Task description: Continue the session summary on SuiteSparse GraphBLAS internal data structures, picking up right after its last sentence.

Passage to read:
Session 2 Summary

Overview
Code Organization and Matrix Object Structure
- Source Code Structure
- Unified Object Model
Core Data Structure Components
- Basic Object Header
- Type and Format Information
Matrix Storage Formats
Advanced Features and Optimizations
Dynamic Graph Capabilities
Additional Pending Work
- Jumbled Matrices
- Non-Empty Vector Count
Future Topics
Design Philosophy
Release Information

Overview

This session covers the internal data structures used in SuiteSparse GraphBLAS, focusing on how matrices, vectors, and scalars are represented and manipulated. Dr. Tim Davis provides a detailed walkthrough of the code structure, data formats, and design decisions.

Code Organization and Matrix Object Structure

Source Code Structure [00:01:09 - 00:09:03]

The matrix data structure is defined in the GraphBLAS/Source/builtin folder, specifically in the GrB_opaque.h file. Key organizational points:

Core operations for matrices are in the matrix folder (create, reallocate, query operations)
Vector and scalar folders exist but are minimal since they share the same underlying structure
The actual data structure definition is in the GraphBLAS/Source/builtin folder, not with the core operations

Key Quote: "A scalar is just a 1-by-1 matrix. Everything you can do with the matrix you can do with a 1-by-1 matrix and scalar. A GrB_scalar is a 1-by-1 matrix internally, and a GrB_Vector is just an n-by-1 GrB_Matrix."

Collected material:
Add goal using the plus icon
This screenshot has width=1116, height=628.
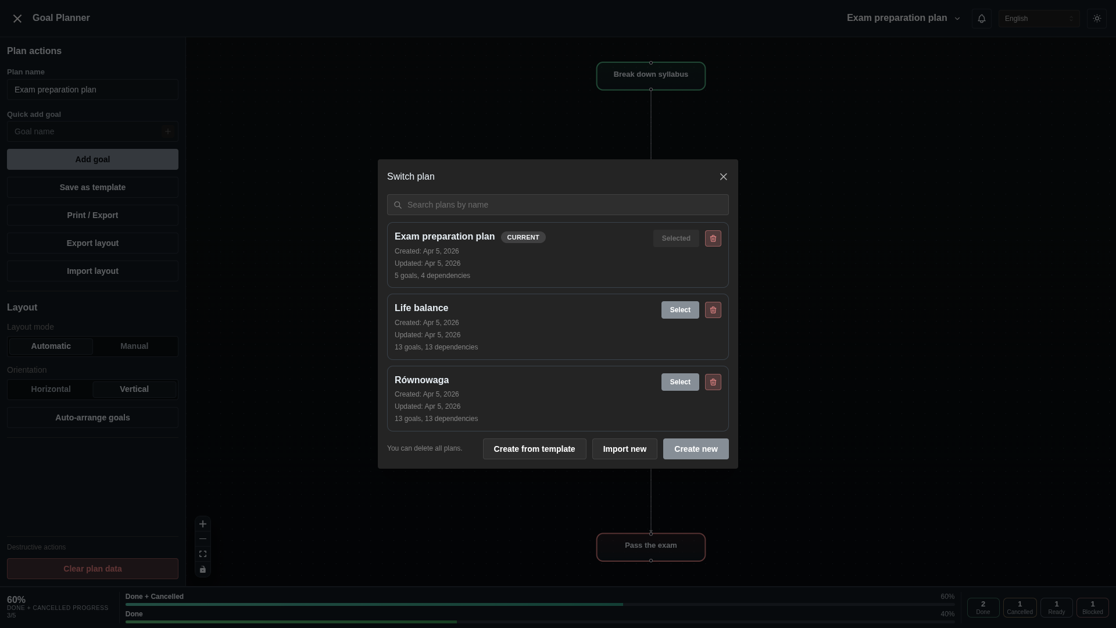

Written response:
Unified Object Model [00:04:15 - 00:07:00]

All three GraphBLAS objects (matrix, vector, scalar) use the same internal structure:

Uses a single include file with #include to define all three types
This workaround is necessary because C's _Generic macro requires distinct types
Would prefer a single struct definition, but the C compiler needs three separate struct definitions for polymorphic functions

Core Data Structure Components

Basic Object Header [00:09:40 - 00:12:00]

Every GraphBLAS object starts with:

Magic number (64-bit integer): Used to detect uninitialized, freed, or invalid objects
Header size: Size of the malloc'd header (0 if it's a static header on the stack)
Name pointer: User-settable name for the matrix
Error message pointer: Stores error information from operations

Key Quote: "Every object my objects always start with this stuff right here. I can take any of my objects and look at the first integer, first 64 bit integer is a magic number. This tells because GraphBLAS I'm supposed to detect if it's an uninitialized object, if it's a freed object, if it's invalid object."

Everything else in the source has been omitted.